「くまきちルーム」に行ってきた

どうも、阿久津(@kidney0202)です。

およそ一月半の山形滞在を終えて、二日程前に京都へと戻ってきました。途中富山に一泊したのですが、宿も道も、連休を一日外すだけで安いしガラガラでした。交通機関や宿泊施設の混乱や高騰を避けるためにも、もう少し人々の休みが分散される制度とかあればいいんですけどね。でもそれはそれで、春に休めず桜が見られない、秋に休めず紅葉を逃すということがあるのかもしれません。

或いは、行きたい劇、個展、展覧会に足を運べないなんていうことも。そんなわけで今回は、タイトルの通り妻と僕とコロッケの三人で個展に行ってきた内容を記事にします。見てきた個展はくまきちの個展、「くまきちルーム」です。

くまきちって?

くまきちがどれくらいメジャーな存在なのかは僕もよく知らないのですが、向学心に従って調べてみました。

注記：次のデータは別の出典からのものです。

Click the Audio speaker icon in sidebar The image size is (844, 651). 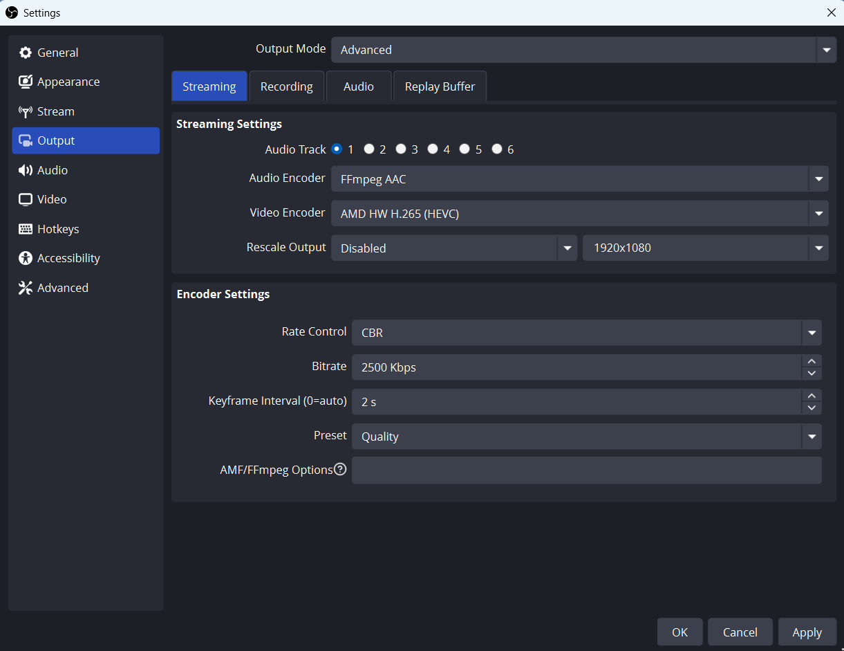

くまきちとは雷鳥つめさん(Twitter:‪@raityo_tsume)が生み出している熊の……なんなんでしょうね。妖精なのかなんなのか。とにかくくまの何かです。

ハンドメイドで作られている人形で、斬新なデザインが一部マニアの間で人気を集めているようです。

Twitterアカウントもあります。

くまきちのTwitterアカウントはこちら

他にもYouTubeやInstagramでの活動もされており、ウサギ(うさじ)やカメといった仲間もいます。歌などの動画も上がっており、とにかくこの世界観がシュール極まりないのです。僕がいうのも変な話ですが、よく知らない人からは「怖い」、「不気味」なんていうことも言われているみたいですが、そんなに恐ろしいキャラではありません。動画などを見ても、結構まともなことを言っていて何だかシュールで、ツボになるんですよね。

ボイチェンを使って作者の声を変えてくまきちの声に……なんていう野暮なことは言わないでおきましょう。これはくまきちの声なのです。我が家でもコロッケが喋っているときはコロッケの声だし、ミッキーの中に人はいません。ウルトラマンは3分以上戦っていないし、今は知らないけれど昔のアイドルはトイレに行きませんでした。そういう世界なのです。

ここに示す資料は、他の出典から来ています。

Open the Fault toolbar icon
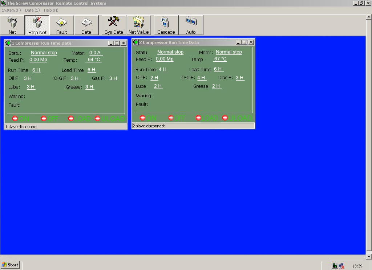The image size is (372, 270). 61,25
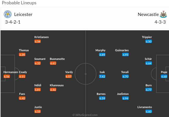Click Joelinton's 6.94 rating badge
Screen dimensions: 169x117
click(x=125, y=98)
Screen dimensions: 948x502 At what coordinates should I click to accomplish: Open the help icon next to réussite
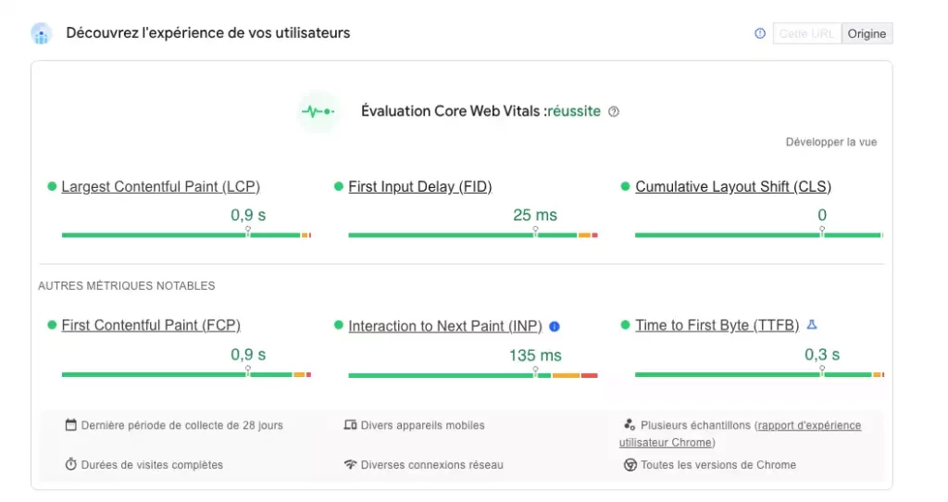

ここまでのくまきちに対する無知さから、くまきちの熱狂的なファンは僕ではなく妻であることを、一部の人は察していると思います。くまきちが大阪で個展をやるということが分かったとき、妻は大層喜びました。

それまでも何とかしてくまきちを手に入れようとしては挫折したり、買おうと思っては諦めたりしていたのが、まさかくまきちの方から関西に来てくれるだなんて、これは行くしかないでしょう。作者の雷鳥さんにもお会いできるし、限りあるくまきちが残っているうちにさっさと個展に行こうぜってことで、京都に帰宅した翌日に当たる昨日、まだ疲れも抜けないまま行って参りました。

くまきちの個展「くまきちルーム」に行ってきた

くまきちの個展が開催されているのは大阪にある玉出という駅です。場所にすると西成区と住之江区の間くらいですね。梅田駅まで出て、西梅田まで徒歩で歩いた後、四つ橋線で一本でした。会場は玉出駅から徒歩4分、粉浜という地区にあるopaltimes(大阪市住之江区粉浜1-12-1)さんです。

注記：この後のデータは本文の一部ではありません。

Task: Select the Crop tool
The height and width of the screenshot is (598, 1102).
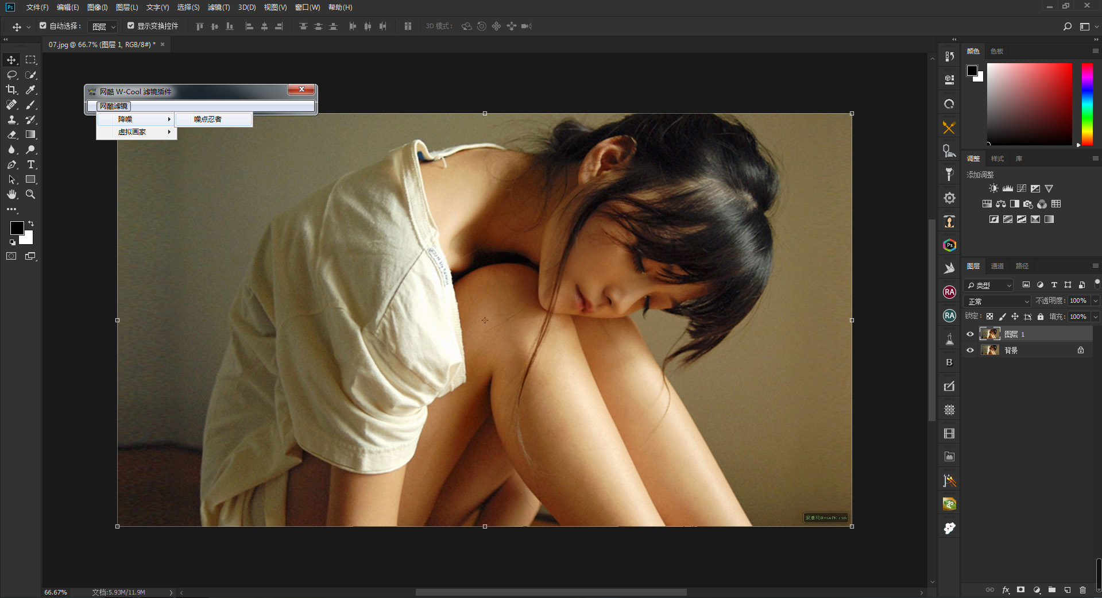Action: [11, 90]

opaltimes:http://opaltimes.uchidayukki.com/

くまきちの個展は2019年5月3日(金)~5月12日(日)までの13~19時、休みなく開催されています。残念ながらもうすぐ終了してしまうのですが、明日と最終日12日は「くまきちとチェキを撮れるデ-」らしいです。

無料で入れますし駅からも近いので、ファンの方や、不思議な世界観を体験したいという方は是非足を運んでみてください。正直我々はヘロヘロだったこともあって準備不足でした。妻は電車の中で雷鳥さんに手紙を書いて、最寄りのセブンで差し入れを購入していましたが、本当はもう少しバッチリ準備して行きたかったのかなぁ、なんて勝手に思っています。

ただ今日明日、明後日は立て続けに用事があるので、会いに行くなら昨日しかなかったという事情もありましたし、ベストは尽くしたと言えるでしょう。肝心の個展ですが、とても満足だそうです。我々夫婦も二人揃ってクリエイターの端くれなのですが、彼女は今回創作意欲を大変刺激されました。

僕も好きな本や文章、景色に触れたときそういう気持ちになりますが、自分の創作意欲を刺激してくれる存在は何よりも価値があるものだと思っています。そういうものに出会える機会は日常でそれほど多くはありませんし、単純に「明日も頑張ろう」という気持ちにもなれますよね。

どうせ人は百年で死んでしまうのだから、積極的にそういうものを探して、作りたいものを作って、やりたいことをやって、楽しいことを楽しむ。そんなふうに僕自身が考えているからこそ、苦手な遠出を自分から誘えたというのもあります。

仲間をお迎えしました

くまきちの個展にせっかく行ったわけですから、新しい仲間を迎えなければいけません。それなりにくまきちの数は減っていましたが、まだまだ好きな個体を選べるくらいには残っていました。ですが選べるということは悩めるということで、悩めるということは困るということでもあります。贅沢な困惑を抱えた妻は、手汗を抑えながら何分も悩んでいました。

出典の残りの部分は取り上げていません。